You're so right, anti-suicide is anti-empathy.
People are so quick to say "well, get help if you're suicidal" not realising how this does not solve anything for the majority. Medication, therapy, psychiatric wards, sectioning etc are either inaccessible or not helpful.
Sending lots of love and light to you!
Thanks. For much of my life i have been too stupid to recognise just how truly evil the human race are. I was so stupid to believe they care about me and believe they can care about me. They care about betraying my humanity. The things they expect me to survive and cope with - this is not care but the very opposite of care. In no way is there care in what i am expected to survive and cope with - no one can survive and cope with what is expected of me.

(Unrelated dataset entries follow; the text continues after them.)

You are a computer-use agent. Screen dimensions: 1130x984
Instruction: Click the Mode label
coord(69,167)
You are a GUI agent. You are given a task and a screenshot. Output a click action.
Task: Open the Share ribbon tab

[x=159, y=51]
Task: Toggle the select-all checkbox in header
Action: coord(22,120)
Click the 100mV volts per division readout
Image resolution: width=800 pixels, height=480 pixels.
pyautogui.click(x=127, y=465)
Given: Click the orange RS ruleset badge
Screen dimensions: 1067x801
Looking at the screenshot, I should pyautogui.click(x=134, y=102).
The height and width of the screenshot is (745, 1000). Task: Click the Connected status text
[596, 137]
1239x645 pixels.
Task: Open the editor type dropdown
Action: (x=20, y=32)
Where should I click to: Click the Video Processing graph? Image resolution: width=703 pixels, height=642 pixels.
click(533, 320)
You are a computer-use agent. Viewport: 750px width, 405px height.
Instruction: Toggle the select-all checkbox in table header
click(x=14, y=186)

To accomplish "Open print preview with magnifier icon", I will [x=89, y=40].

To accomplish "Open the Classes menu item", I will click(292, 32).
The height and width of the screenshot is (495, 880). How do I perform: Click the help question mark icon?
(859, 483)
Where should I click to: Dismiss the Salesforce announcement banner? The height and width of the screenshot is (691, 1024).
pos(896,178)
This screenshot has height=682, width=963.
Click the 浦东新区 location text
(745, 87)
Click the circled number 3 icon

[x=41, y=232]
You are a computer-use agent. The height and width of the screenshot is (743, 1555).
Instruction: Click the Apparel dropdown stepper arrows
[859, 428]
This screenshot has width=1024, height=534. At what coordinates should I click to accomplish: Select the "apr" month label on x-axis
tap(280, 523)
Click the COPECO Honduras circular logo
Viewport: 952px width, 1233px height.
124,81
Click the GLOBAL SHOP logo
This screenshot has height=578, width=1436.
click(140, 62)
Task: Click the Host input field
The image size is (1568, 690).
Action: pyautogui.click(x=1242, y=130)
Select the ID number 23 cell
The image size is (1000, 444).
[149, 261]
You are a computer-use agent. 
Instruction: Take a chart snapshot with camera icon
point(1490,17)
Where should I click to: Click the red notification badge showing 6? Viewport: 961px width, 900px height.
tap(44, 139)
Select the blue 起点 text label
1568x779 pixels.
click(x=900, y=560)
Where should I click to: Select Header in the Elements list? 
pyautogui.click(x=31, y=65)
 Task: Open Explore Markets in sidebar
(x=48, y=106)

my life is all about the proof of human cruelty and evil. I know I'm horrible too. I am so cruel and evil too. At best i am a bad man trying to be a good man.
I've had a diversity of experiences of 'care'. But too much evil and cruelty is what defines the sense of care of monsters. The vast majority of my evils and cruelties are by words and by my choices about my life and my mind and my body. The vast majority of the monsters who call themselves the human race want me to be hurt and harmed endlessly. Their sense of care doesn't recognise the evils and cruelties they're doing to me or does recognise the evils and cruelties but nothing will stop them from doing these cruelties and evils too far but my death.
They care by ignoring how i feel or am going to feel to care about betraying me. They care by ignoring what i do and i don't consent to to completely betray my humanity. They ruin my pursuit of happiness so many times when it was so damn easy to fulfill my pursuit of happiness - they are so limited when they try to achieve anything that resembles care. But they are unlimited when forcing me to suffer and endure against my will and forcing things on me i would never choose.
I have provided the government with three conservative estimates of how much time i spend feeling suicidal
- the last decade continuously suicidal
- half the days of my adulthood feeling suicidal
- a third of the years of my life i have spent more than a few months feeling suicidal
I am the property of sadists and that's the only way so much of my life is worse than death. They bear my suicidality like only sadists can do. There is no care here. But the only thing a species of monsters cannot bear to do to a suicidal individual is kill me by my consent - this typifies the care i face that doesn't care about how i feel or am going to feel or about what i do and don't consent to. They think they care when they make my life all about them forcing things on me i would never choose. They care about betraying me and my humanity - every experience of care has this in it.
I don't want to have any memories with the monsters who call themselves the human race in them - this is a horrific state of conscious existence but achieving such horrific states of conscious existence is what i do trust the monsters who call themselves the human race to care about achieving. I just want to die but the forces of evil i face will do everything to be free to torture me again. i might not recognise all the good they try to do but their attempts to care are poor while their cruelty is absolutely flawless.